Why this pattern works
- You can limit concurrency by controlling worker count.
- You can apply backpressure with buffered/unbuffered channels.
- You can cancel all workers quickly with
context.Context. - You can collect errors in one place and decide retry behavior.
Minimal worker-pool example
package main
import (
"context"
"fmt"
"sync"
"time"
)
type Job struct {
ID int
}
type Result struct {
JobID int
Value string
}
func worker(ctx context.Context, id int, jobs <-chan Job, results chan<- Result, wg *sync.WaitGroup) {
defer wg.Done()
for {
select {
case <-ctx.Done():
return
case job, ok := <-jobs:
if !ok {
return
}
// Simulate I/O or compute work
time.Sleep(50 * time.Millisecond)
results <- Result{JobID: job.ID, Value: fmt.Sprintf("worker-%d done", id)}
}
}
}
func main() {
ctx, cancel := context.WithCancel(context.Background())
defer cancel()
jobs := make(chan Job, 10)
results := make(chan Result, 10)
const workers = 3
var wg sync.WaitGroup
for i := 1; i <= workers; i++ {
wg.Add(1)
go worker(ctx, i, jobs, results, &wg)
}
for i := 1; i <= 8; i++ {
jobs <- Job{ID: i}
}
close(jobs)
go func() {
wg.Wait()
close(results)
}()
for r := range results {
fmt.Printf("job=%d %s\n", r.JobID, r.Value)
}
}Diagram
What to check before production
- Add timeout and cancellation to all external calls.

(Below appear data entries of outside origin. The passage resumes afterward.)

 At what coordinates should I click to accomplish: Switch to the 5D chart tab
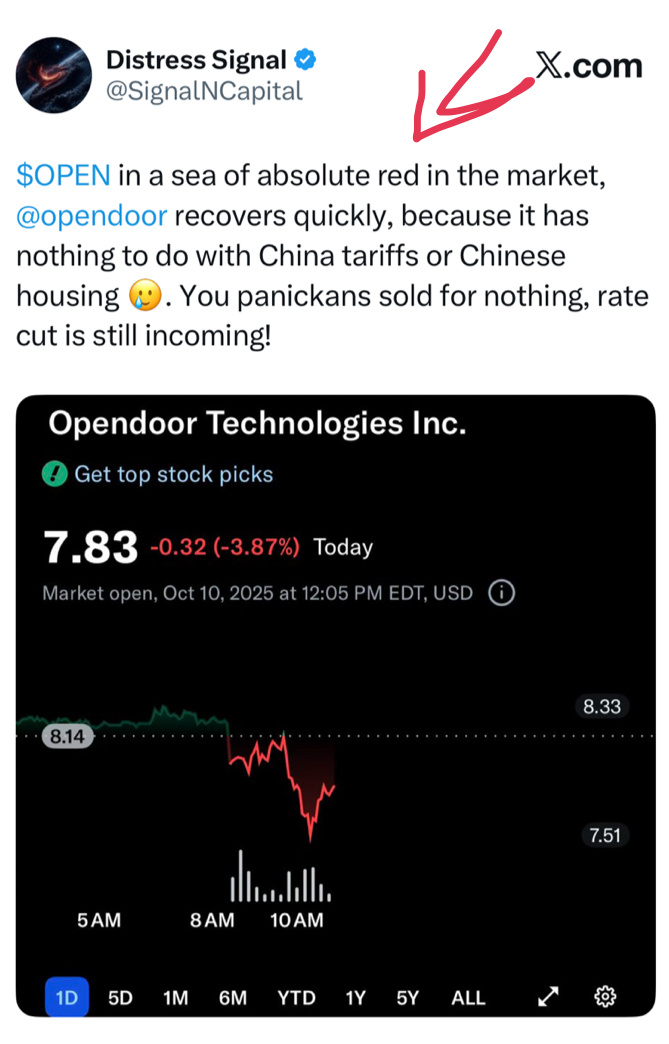click(x=119, y=996)
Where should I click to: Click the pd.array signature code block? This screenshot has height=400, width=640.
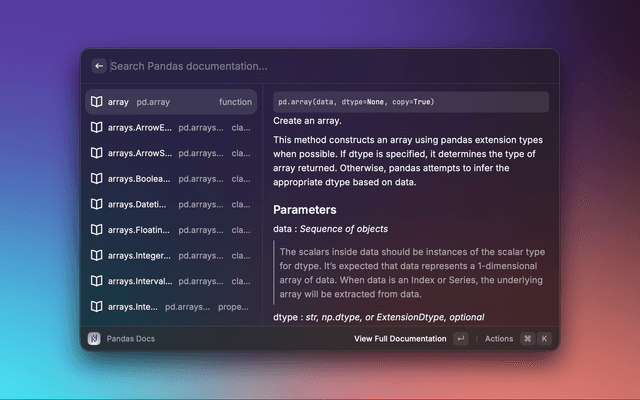coord(410,102)
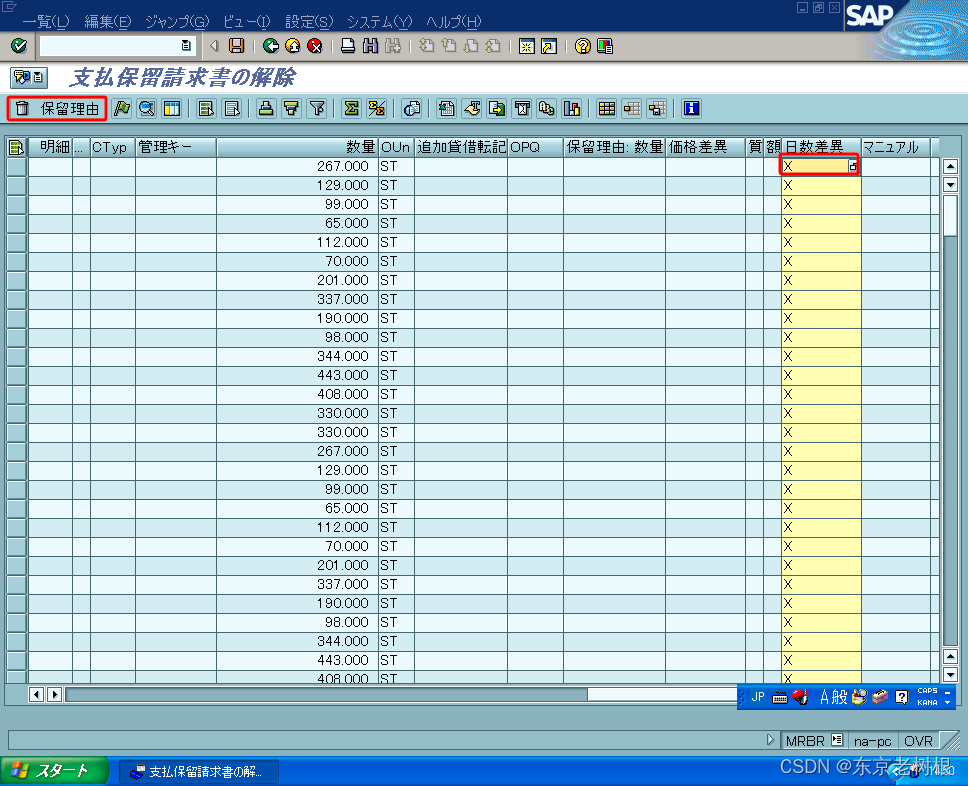Screen dimensions: 968x786
Task: Click the red cancel icon
Action: coord(313,45)
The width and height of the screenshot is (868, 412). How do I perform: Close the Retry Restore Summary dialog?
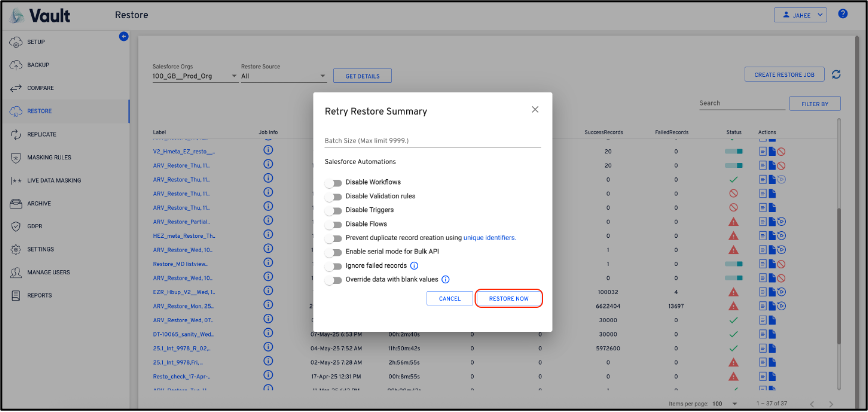click(x=535, y=109)
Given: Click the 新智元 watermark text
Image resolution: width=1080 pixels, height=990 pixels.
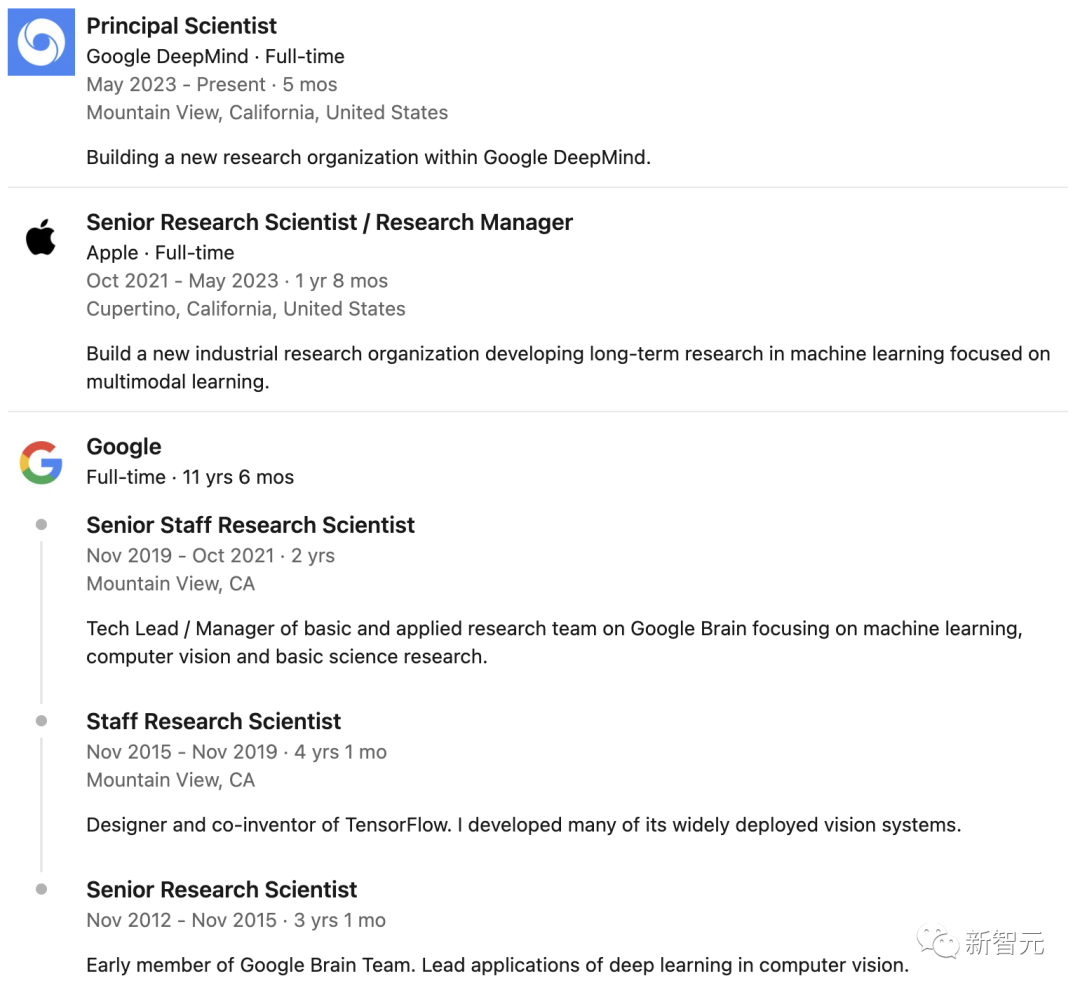Looking at the screenshot, I should pyautogui.click(x=1005, y=942).
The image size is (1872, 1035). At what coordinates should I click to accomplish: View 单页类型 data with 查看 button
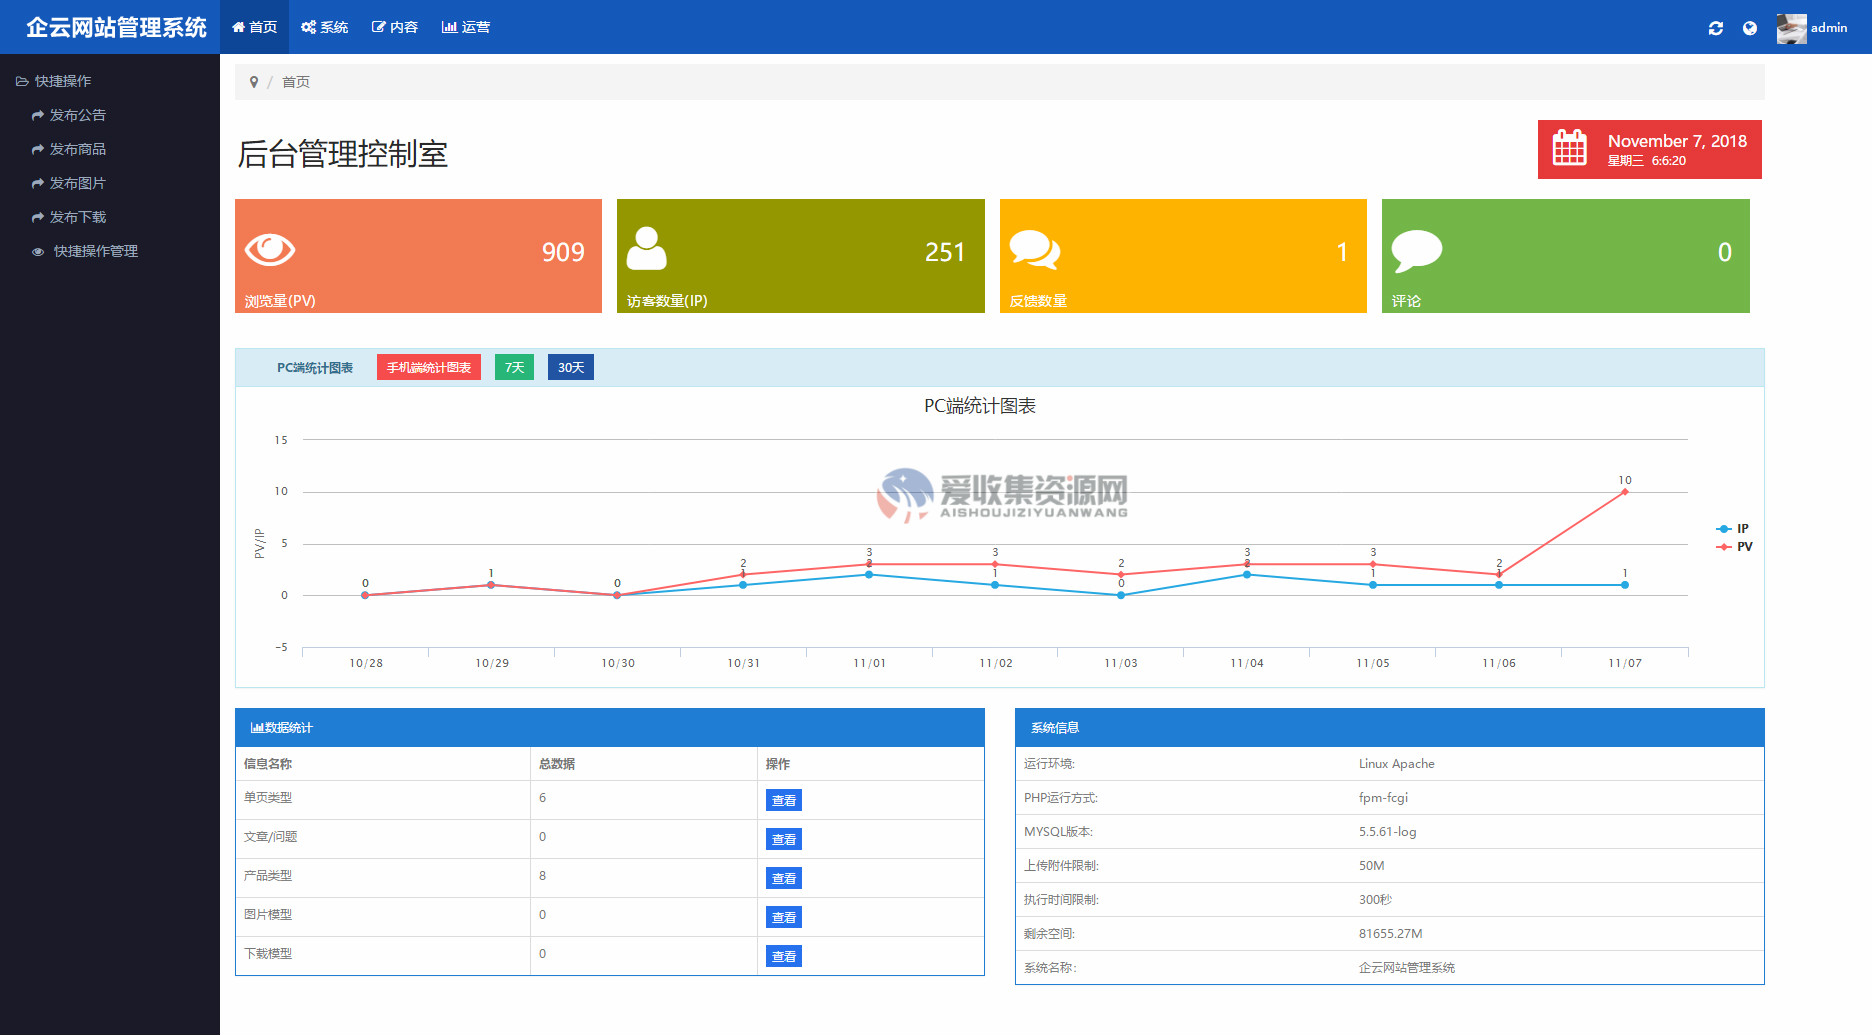(783, 800)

- Ensure channels are closed by one clear owner.
- Avoid goroutine leaks by handling all exit paths.
- Track queue depth and worker saturation in metrics.
- Keep worker logic idempotent where retries are possible.
This is a dummy post for layout preview, but the structure is production-friendly for real technical writing: short sections, one visual, one diagram, and one runnable code block.